• [PROBLEM TO SOLVE] In the listing that follows, print every line exactly and leave the images out.

• [RECORDS FOR THIS EXERCISE]
_ _ _ _ _ _ _
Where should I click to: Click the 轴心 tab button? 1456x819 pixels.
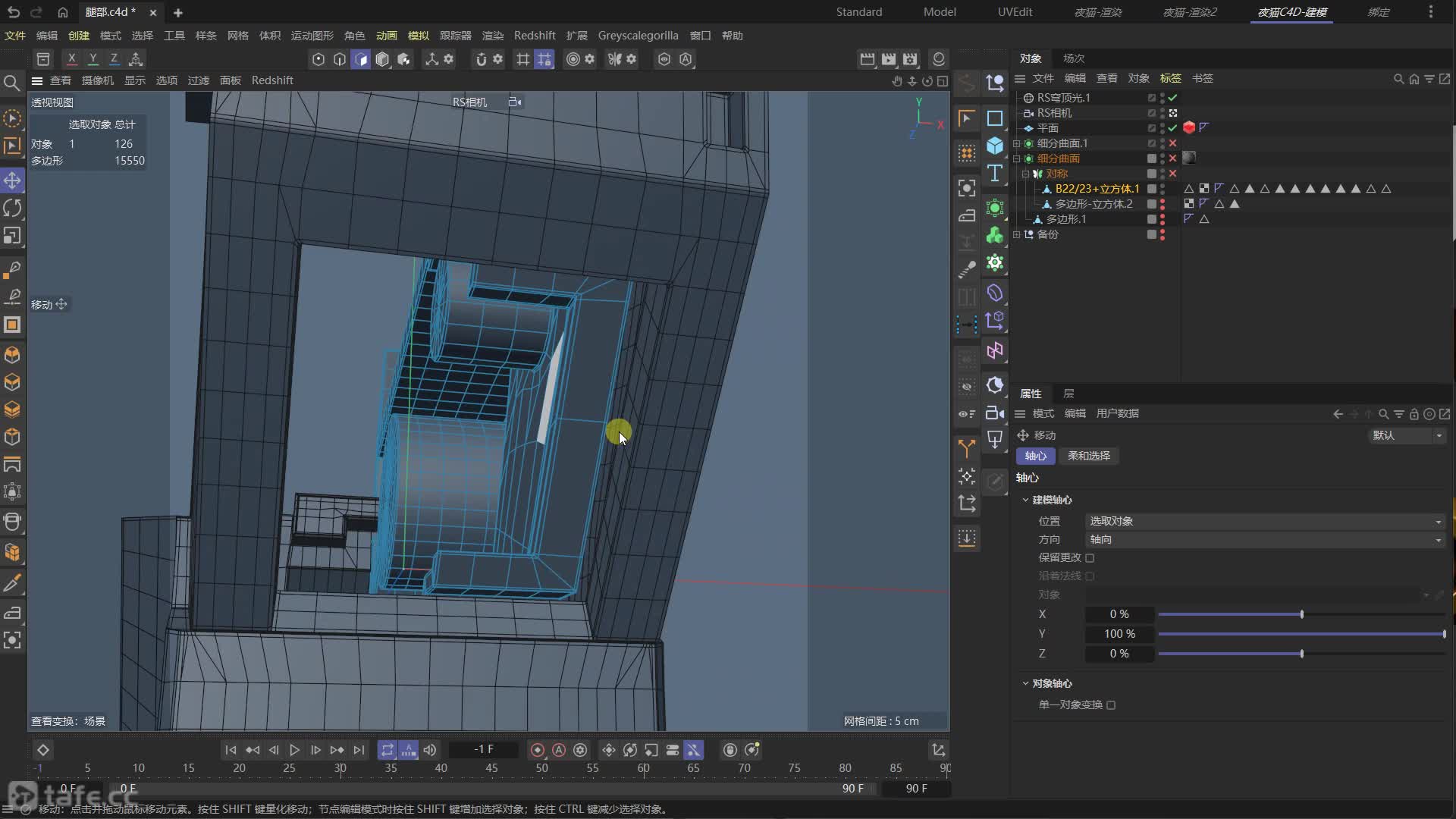(1035, 456)
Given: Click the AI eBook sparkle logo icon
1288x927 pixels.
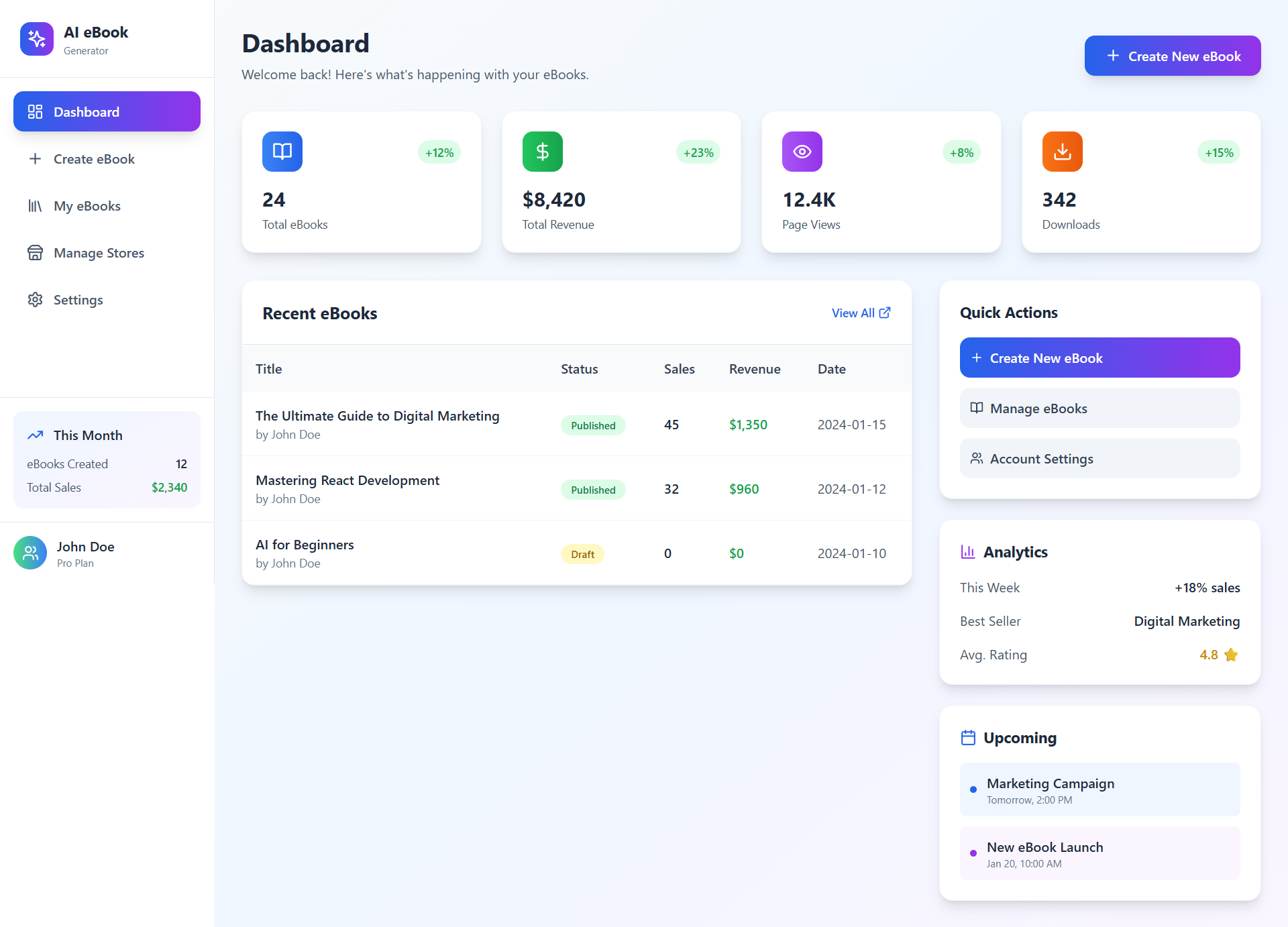Looking at the screenshot, I should coord(37,39).
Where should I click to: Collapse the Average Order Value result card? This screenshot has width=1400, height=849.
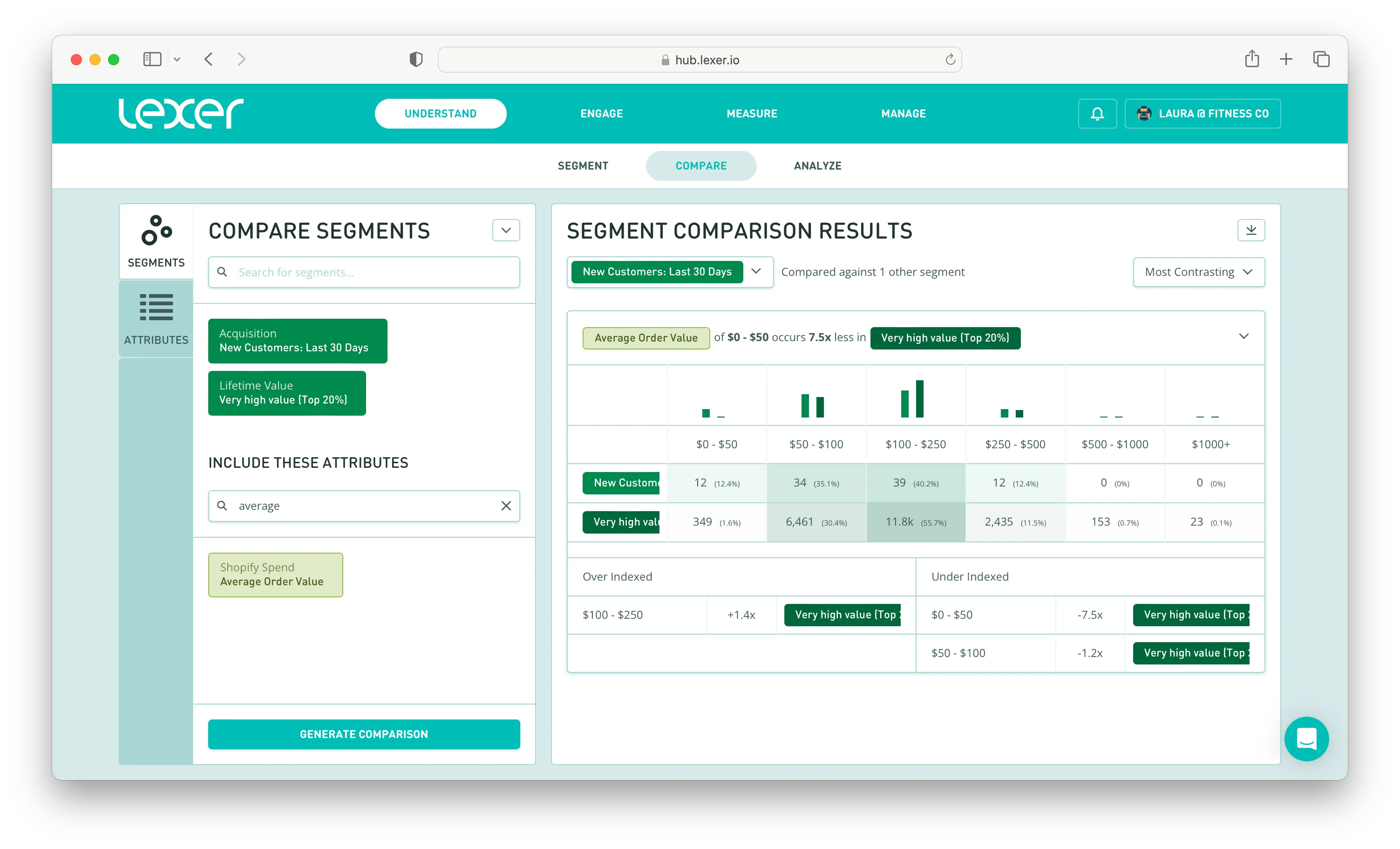(1243, 336)
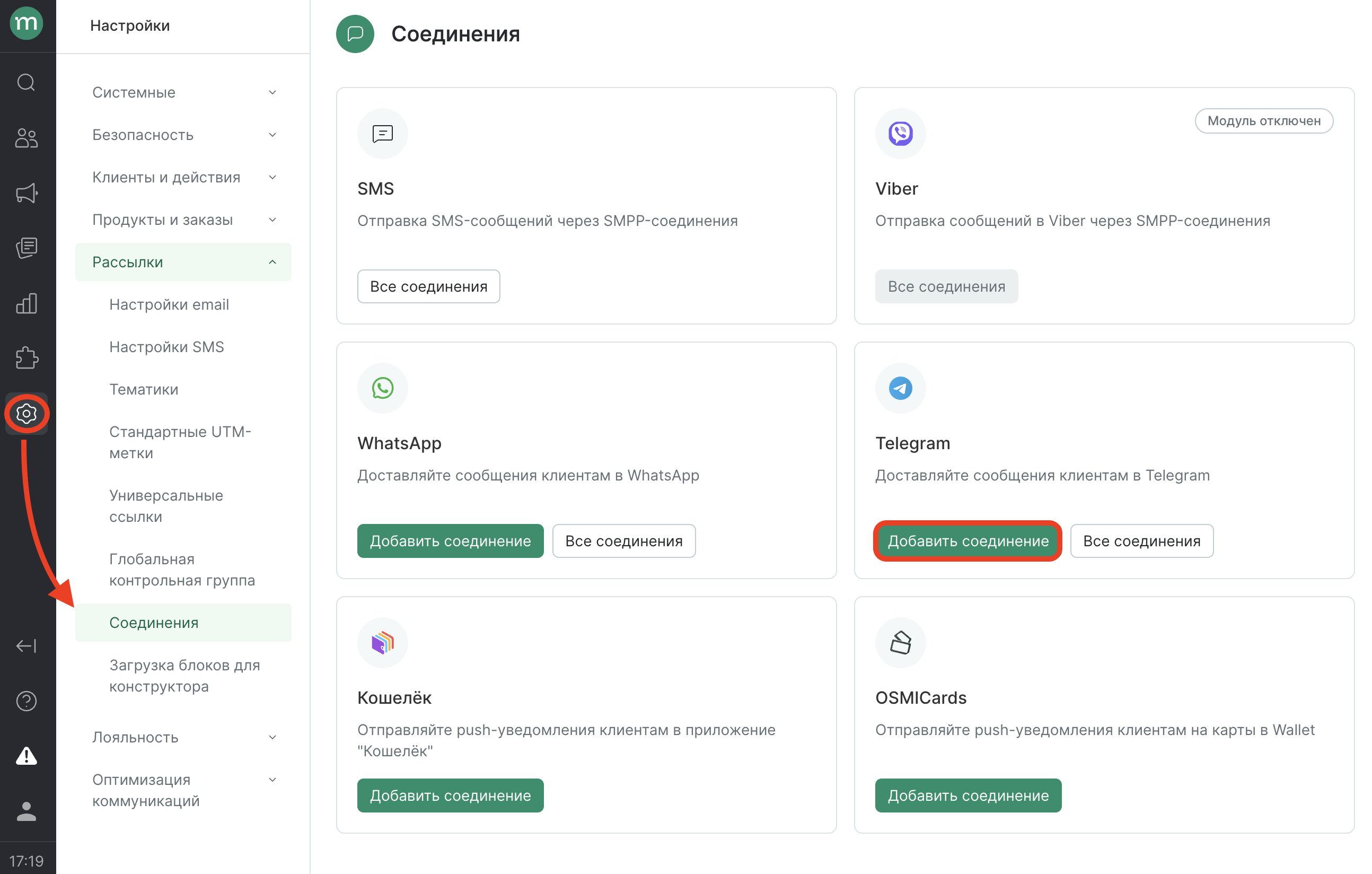This screenshot has width=1372, height=874.
Task: Expand the Лояльность section
Action: [x=182, y=737]
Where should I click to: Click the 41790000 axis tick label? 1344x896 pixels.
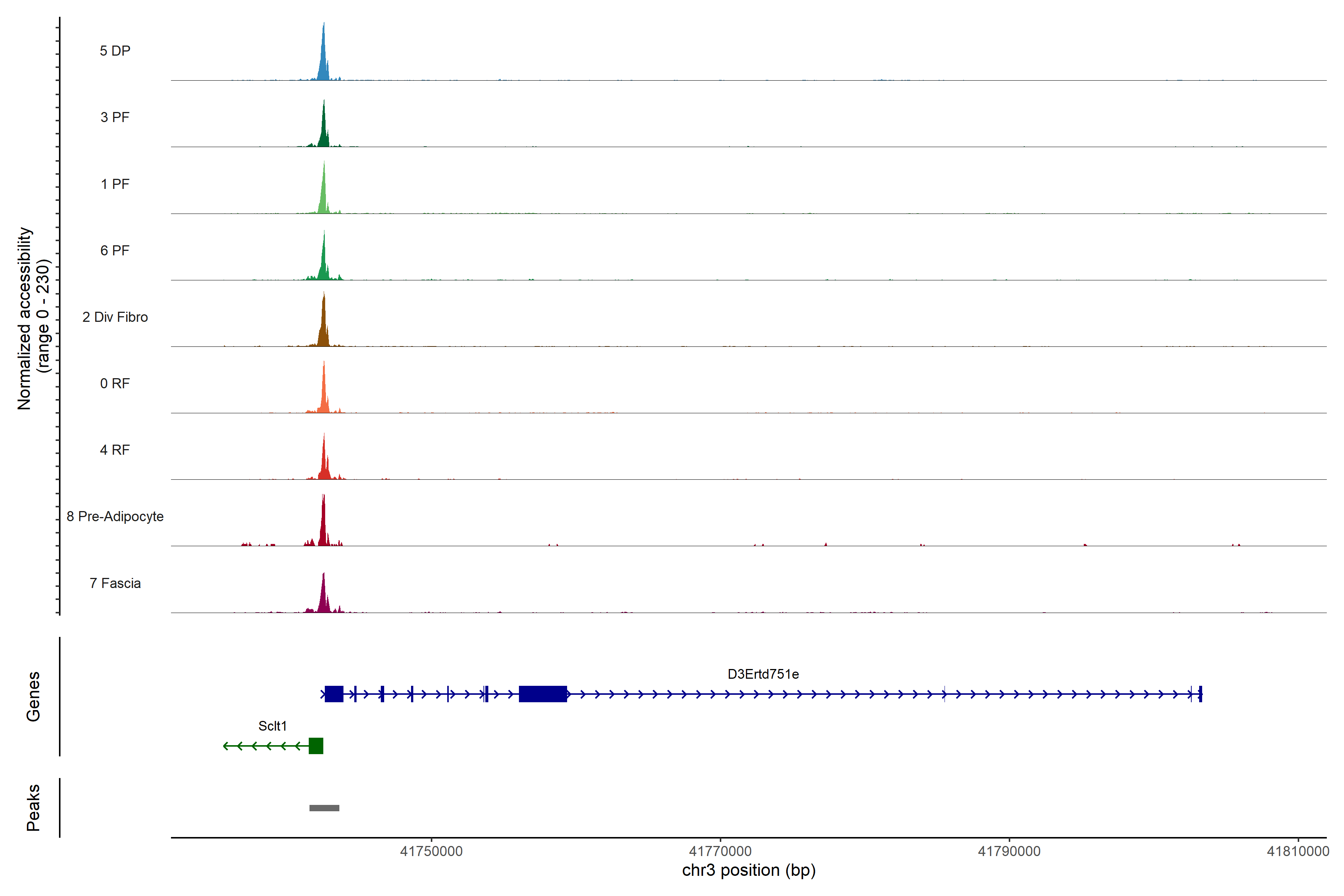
_ _ _ _ _ _ _
• [SOLVED EXERCISE]
Where should I click to: Click the 轴心 tab button? 1456x819 pixels.
(1035, 456)
Given: Click the AI eBook sparkle logo icon
1288x927 pixels.
Looking at the screenshot, I should coord(37,39).
Where should I click to: Collapse the Average Order Value result card? This screenshot has width=1400, height=849.
(1243, 336)
This screenshot has width=1372, height=874.
Task: Expand the Лояльность section
Action: [x=182, y=737]
Where should I click to: Click the 41790000 axis tick label? 1344x896 pixels.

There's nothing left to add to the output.